資料の冒頭から「pyautogui.click(x=602, y=717)」を含む行まで、その行も含めて一字一句そのまま書き写してもらえますか。画像は省いてください。

» **入力データ**:
-----
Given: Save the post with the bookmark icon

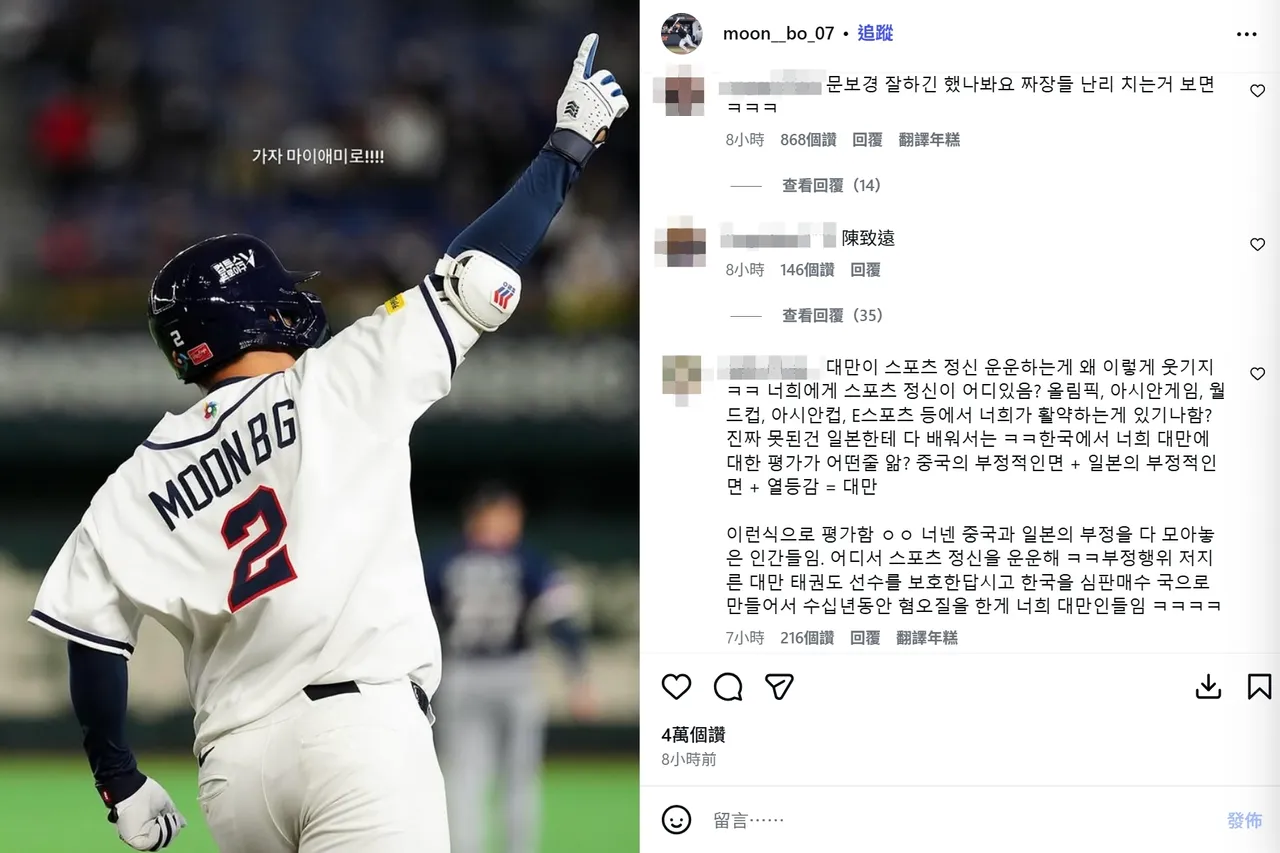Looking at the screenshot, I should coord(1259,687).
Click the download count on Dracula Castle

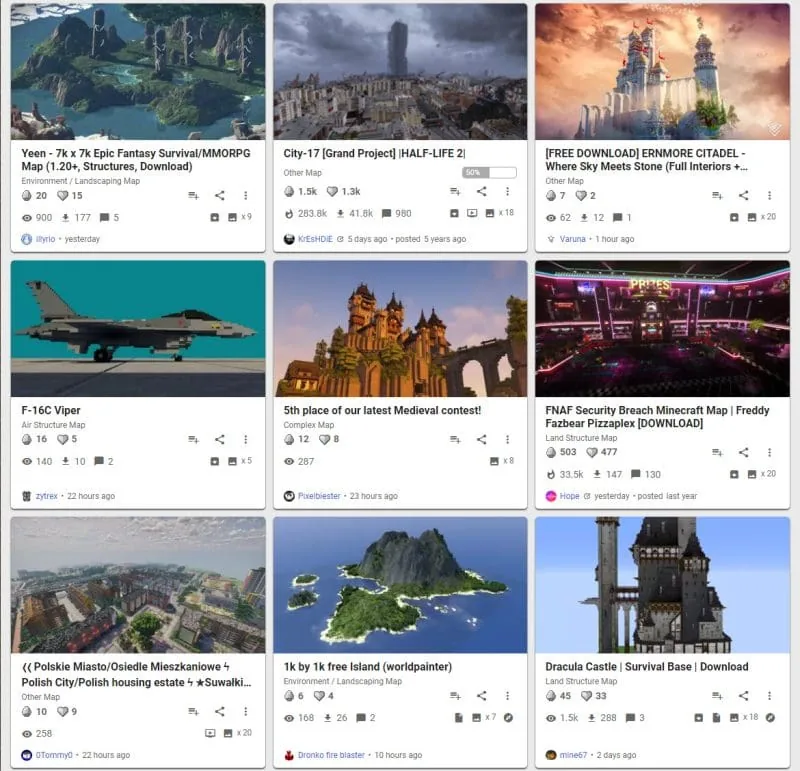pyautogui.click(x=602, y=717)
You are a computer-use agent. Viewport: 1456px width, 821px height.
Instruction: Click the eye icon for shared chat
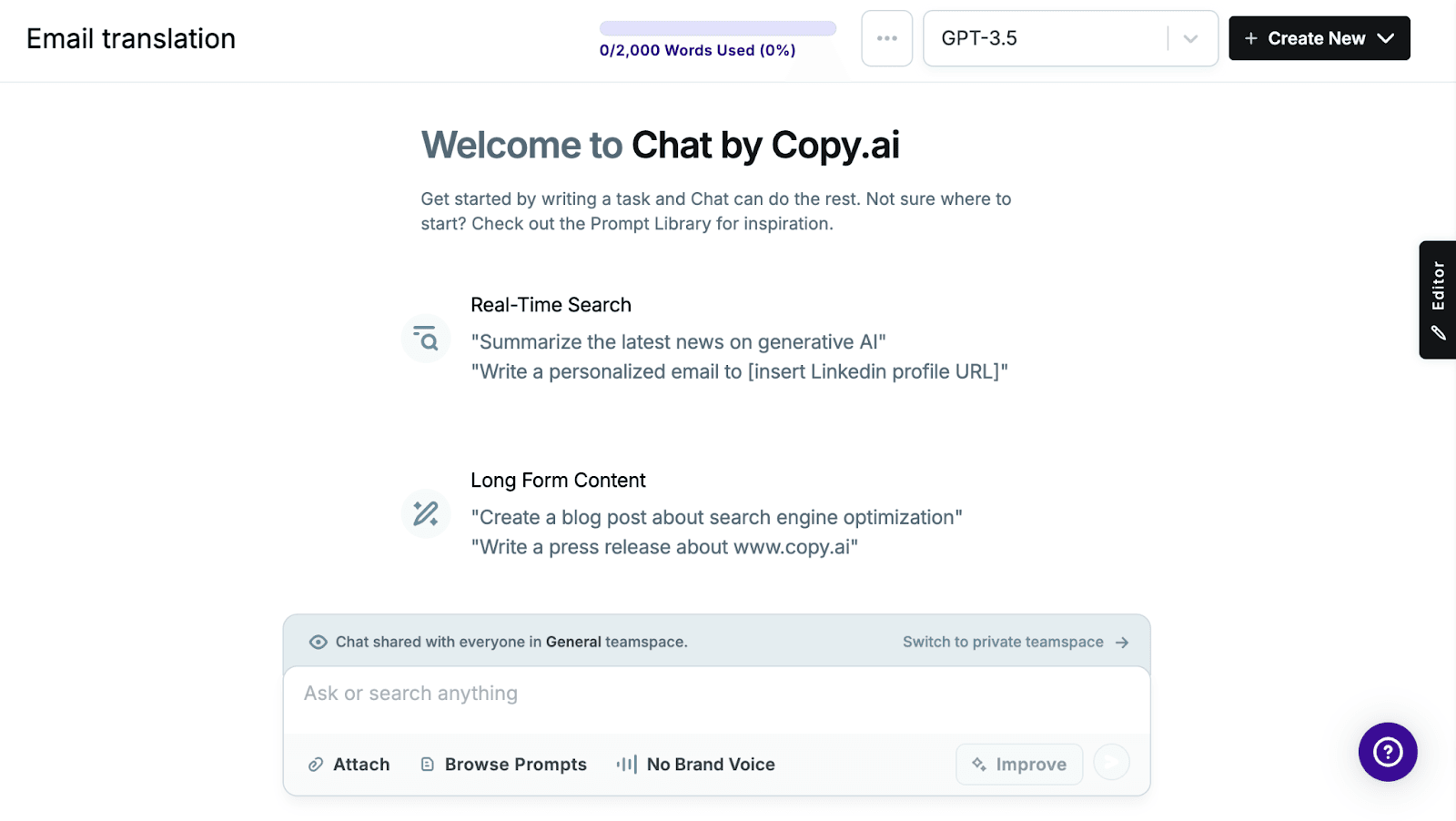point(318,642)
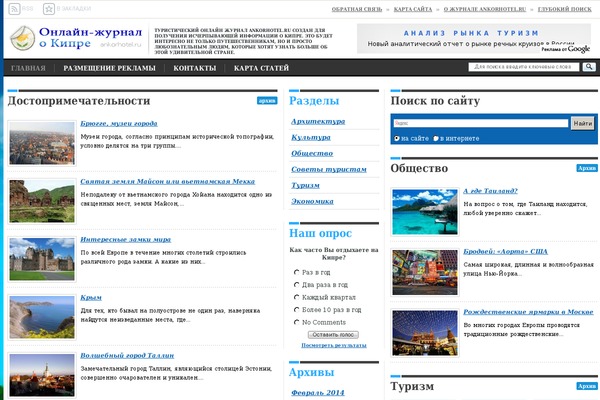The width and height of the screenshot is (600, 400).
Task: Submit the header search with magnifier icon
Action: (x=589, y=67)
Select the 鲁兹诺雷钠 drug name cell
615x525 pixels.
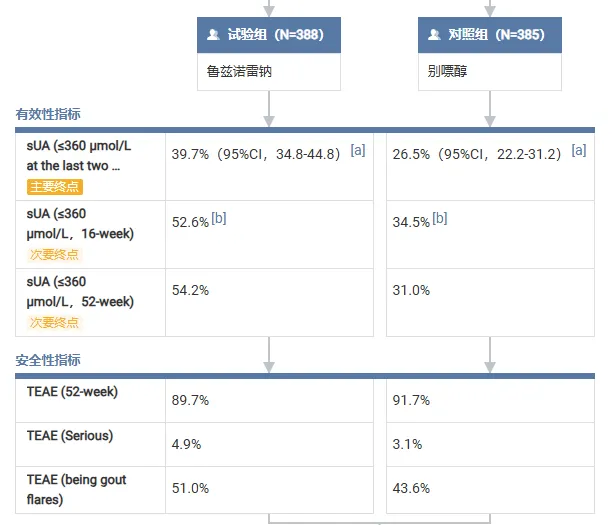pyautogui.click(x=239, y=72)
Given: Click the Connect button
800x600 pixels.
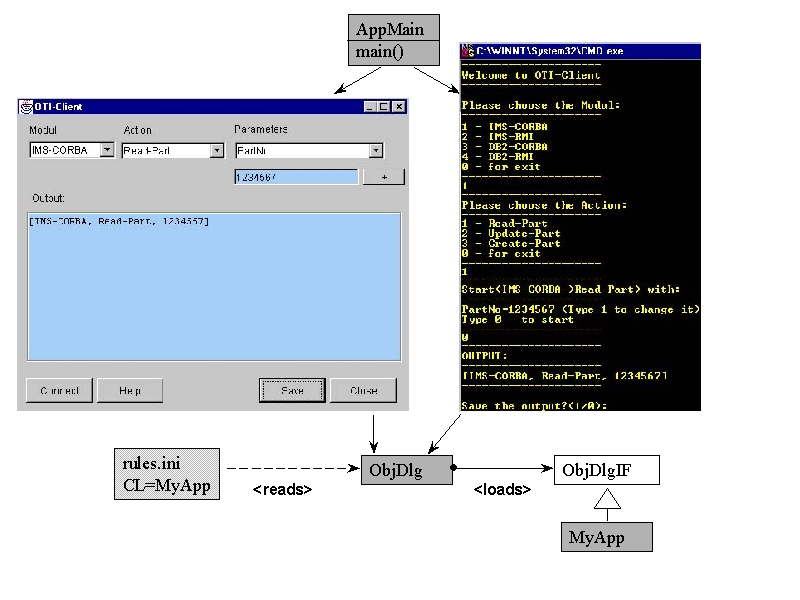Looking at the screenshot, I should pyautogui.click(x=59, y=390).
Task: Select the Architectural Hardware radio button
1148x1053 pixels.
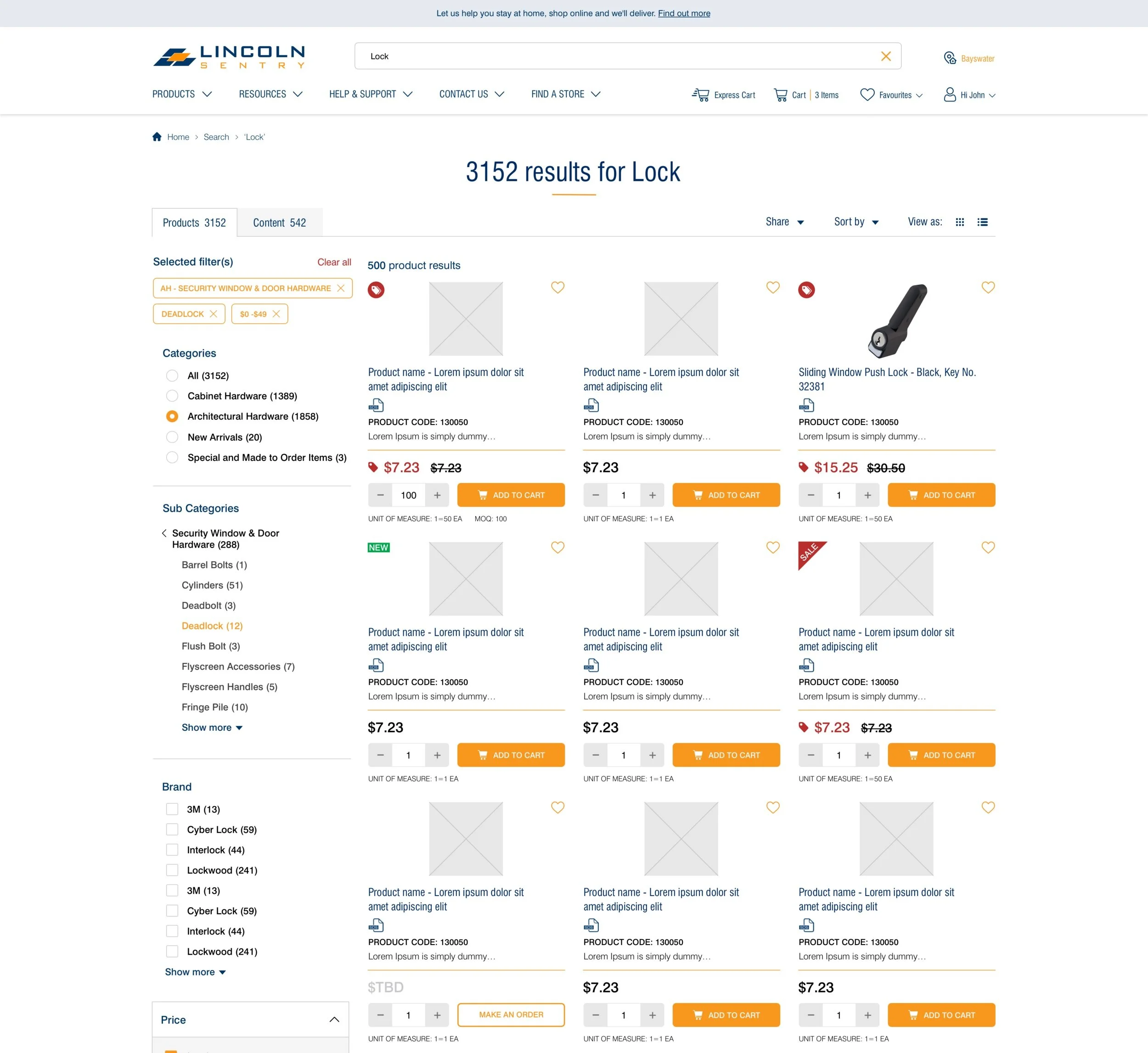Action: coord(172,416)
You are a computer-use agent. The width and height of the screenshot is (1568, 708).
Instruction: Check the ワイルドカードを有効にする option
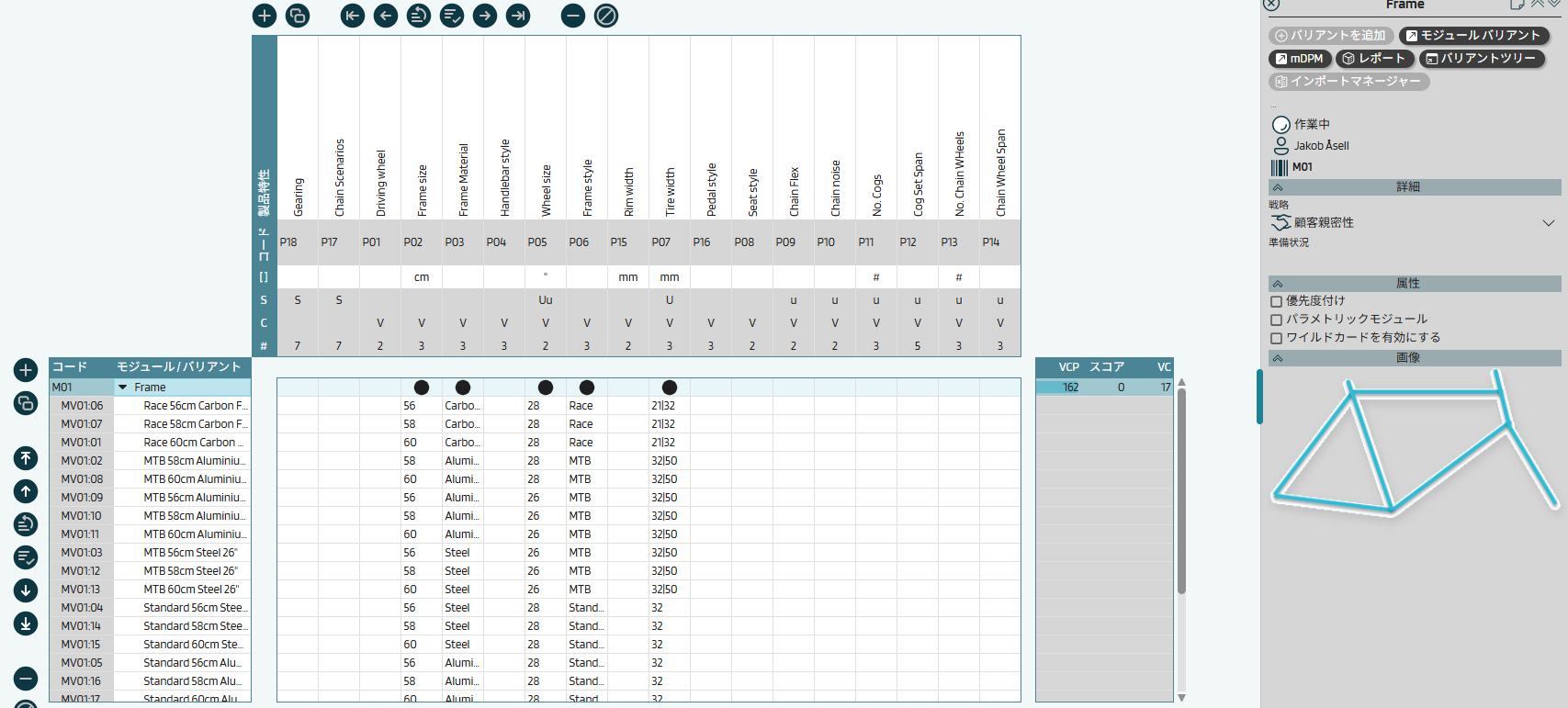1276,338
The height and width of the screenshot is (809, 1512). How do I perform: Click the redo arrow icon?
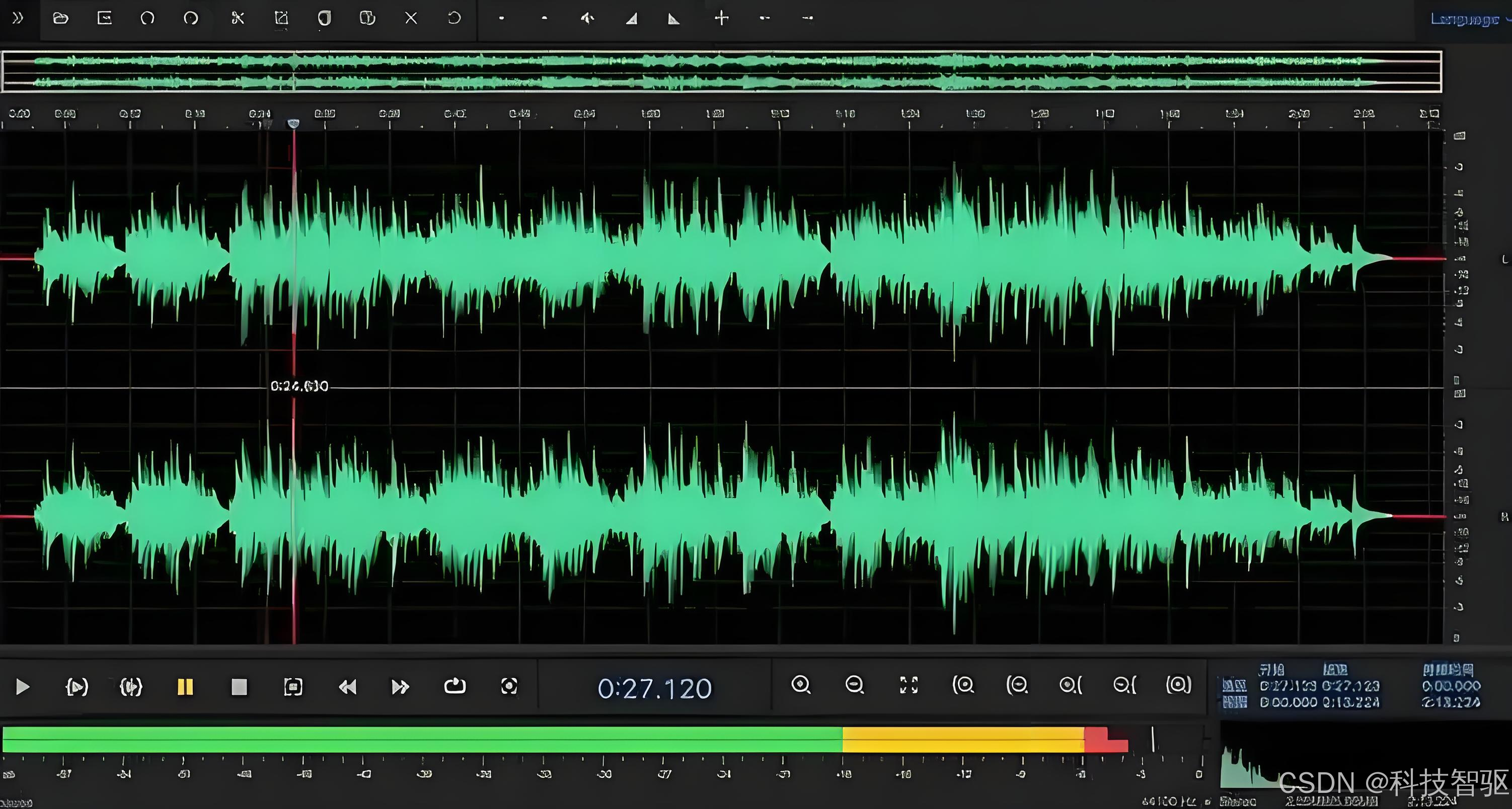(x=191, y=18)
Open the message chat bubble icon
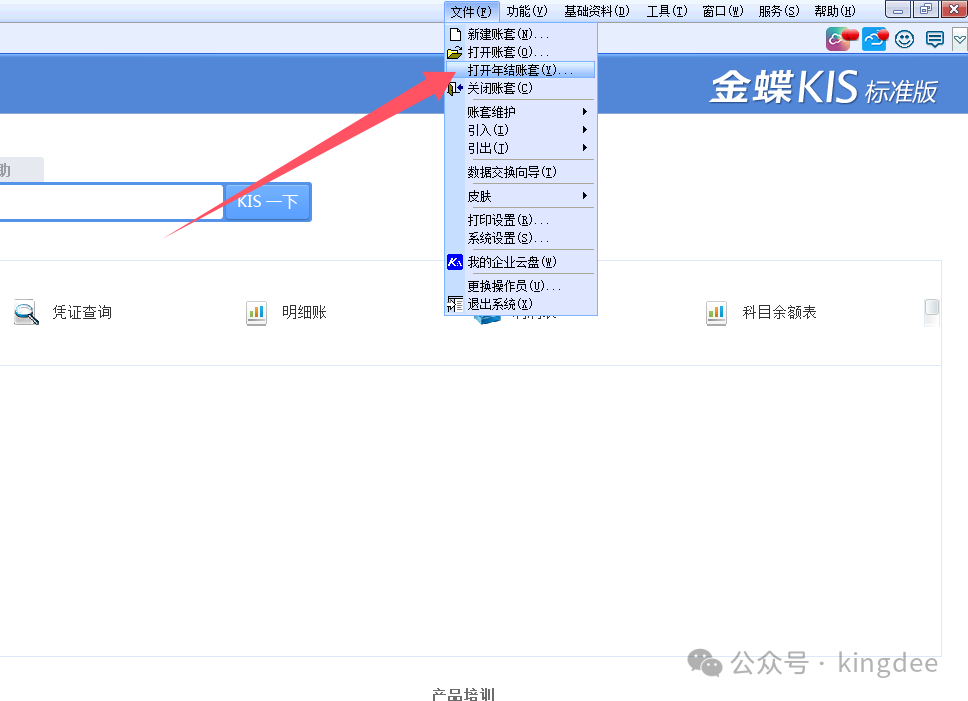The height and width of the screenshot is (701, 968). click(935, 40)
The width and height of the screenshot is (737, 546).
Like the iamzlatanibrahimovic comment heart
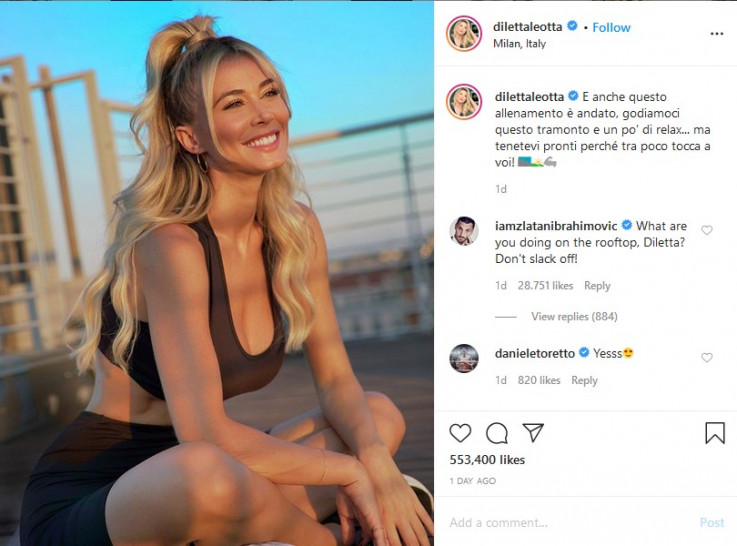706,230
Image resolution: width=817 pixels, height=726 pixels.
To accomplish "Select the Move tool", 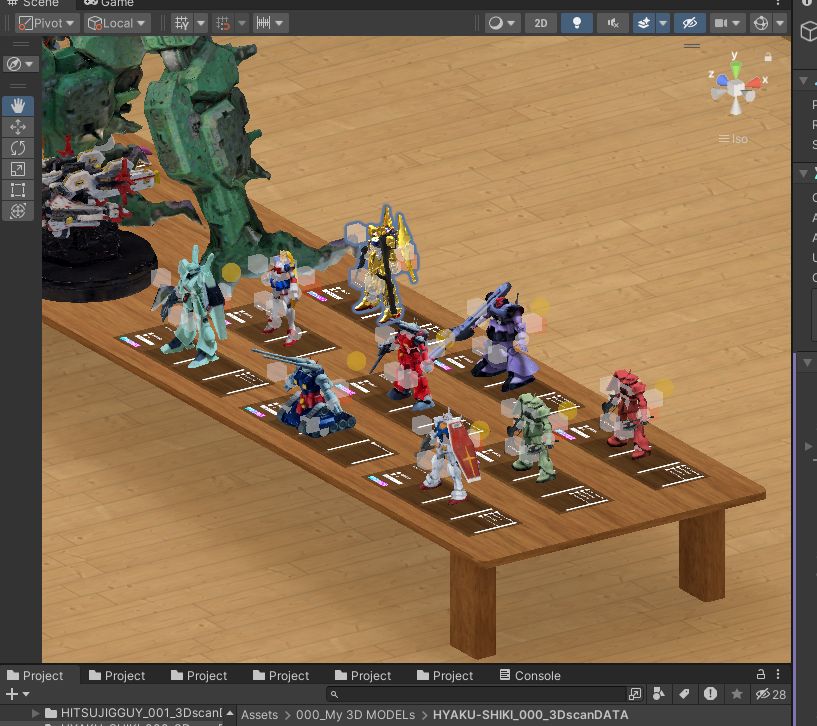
-----
» **出力結果**:
Given: Save the post with the bookmark icon

Looking at the screenshot, I should coord(1259,687).
Click the download count on Dracula Castle

pyautogui.click(x=602, y=717)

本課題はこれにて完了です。